短くも長い時間です
「えーっと、大塚。ちょっとトイレにそこのコンビニに寄りたいんだけど......」
「だーめ、さっき店で行ってたじゃん。ふふっ、ちゃんと華怜って呼んでくれたら考えなくもないけどね」
ちょっとこれは......本格的にやばいと思う。逃げ時を見失ったとはまさにこのことだろうか。正直、何だかんだで簡単に逃げられると思っていたのだが、これはちょっと無理なの......だろうか? でも、さすがに逃げないとこれは。
なんせ、改めて駄目だとはわかっているのだが、どうしてもさっきからしつこく頭に思い浮かべてしまう自分がいる。華怜のあの時の姿を、それはもう何度も.......。このままだと本当に今度こそ俺は......。何でこんなにも俺は。
でも、さっき間違いなく彼女の口から風間颯太として......俺に家に来てほしいと言われたことも事実なわけで。
駄目だ......。何もかもわからなくなってきた。
あの時は俺が藤堂だったから何もしてはいけなかったわけで。ただ、今は俺が俺なわけで? いや、そもそも当たり前だが俺と彼女は付き合ってもいないし、付き合える立場でもないわけで。
あぁ、本当にやばい。混乱してきた。
そんなことってあるのだろうか? 正直、藤堂と俺とではどこからどう見てもタイプも何もかも全く違う。 なのに何でこんな。俺だぞ? もしかして俺を.......。 いや、でも華怜はそんなことをする奴ではない.....。あぁ駄目だ。本当に頭がおかしく。
正直、華怜は外見だけでなく性格も良い。要は完璧な女性だとは思う。
だからこそ本当にどうするべきなんだ。俺はどうしたい。と言うか答えは一つのはずだ。駄目だ。なのに何で俺はこんなにも悩んでいる。本当に何で。

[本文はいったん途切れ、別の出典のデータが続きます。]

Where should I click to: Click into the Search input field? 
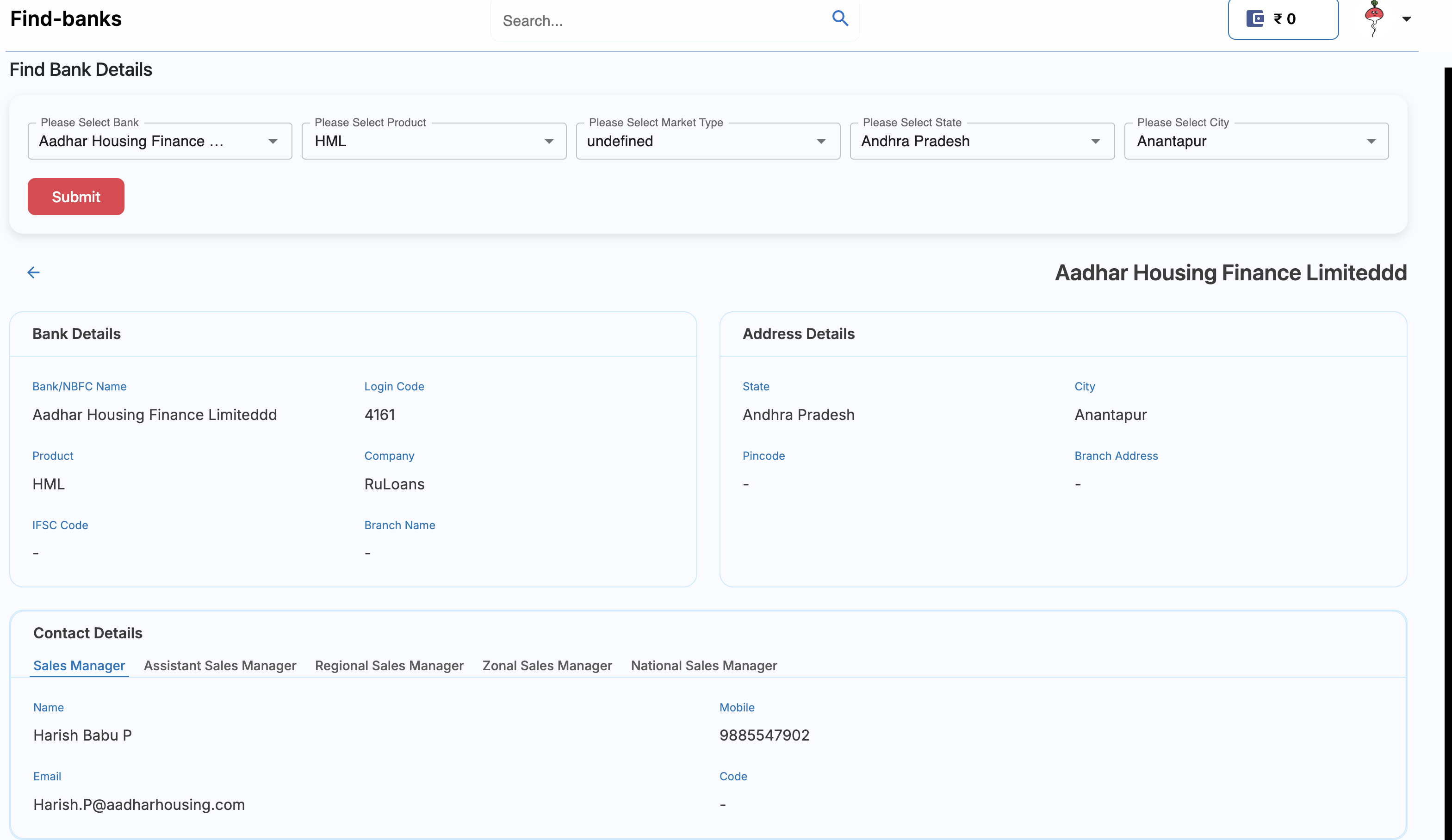pyautogui.click(x=657, y=21)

とりあえず俺は今、彼女の家に向かう道中を歩いているところ。
「やっぱりこの手を繋いだ時の感覚、間違いない。ふふっ、他の人にはわからなくても私にはわかるんだ」
それも、こんな公衆の面前でしっかりと恋人つなぎをしながら......。
ちょうど今通りすぎたコンビニの窓ガラスにも、その光景がしっかりと映し出されて俺の目に入ってくる。
そこにはあの頃によく見た、らしくもない無邪気な笑みで俺のことをのぞき込んでくる華怜の姿。
ただ、やはり圧倒的に違うのはその隣にはあいつではなく俺がいるということか......。
「なぁ、さすがにこんな公衆の面前でこれはまずいんじゃないか? モデル業的にも」
とにもかくにも本当にそこはまずいのではないだろうか。ちらほらと知らない奴らだがうちの制服を着た生徒ともすれ違っている。だからどっちにしろ一旦離れた方がいい。
「何で? 私、自分でいうのも何だけどJK達の間ではカリスマなんだよ。前にも言ったけどさ。むしろ彼氏がいない方がまずくない? だから問題なし。むしろ皆に見てほしいな」
彼氏......。それにまたそんな表情でそんなことを。いつもの気の強い表情はどうした。何度も言うが今、彼女の目の前にいるのは俺、風間颯太でしかないと言うのにその笑顔は。
「ねぇ、そう言えばそこの公園。懐かしいね。覚えてる?」
そこの公園......? って
「あ、いや......」
あそこは......。
覚えていないわけがない......。
あそこは俺が華怜と初めて......
キスを......
「ねぇ、ちょっと寄っていこっか。颯太」
い、いや、それは.....
「あら、文化祭の実行委員である風間くんが、大事な委員会をすっぽかしてこんなところで何をしているのかしら」
って、え?
後ろから......声?
そ、それにこの声は.......
そしてこの黒塗りの車.......。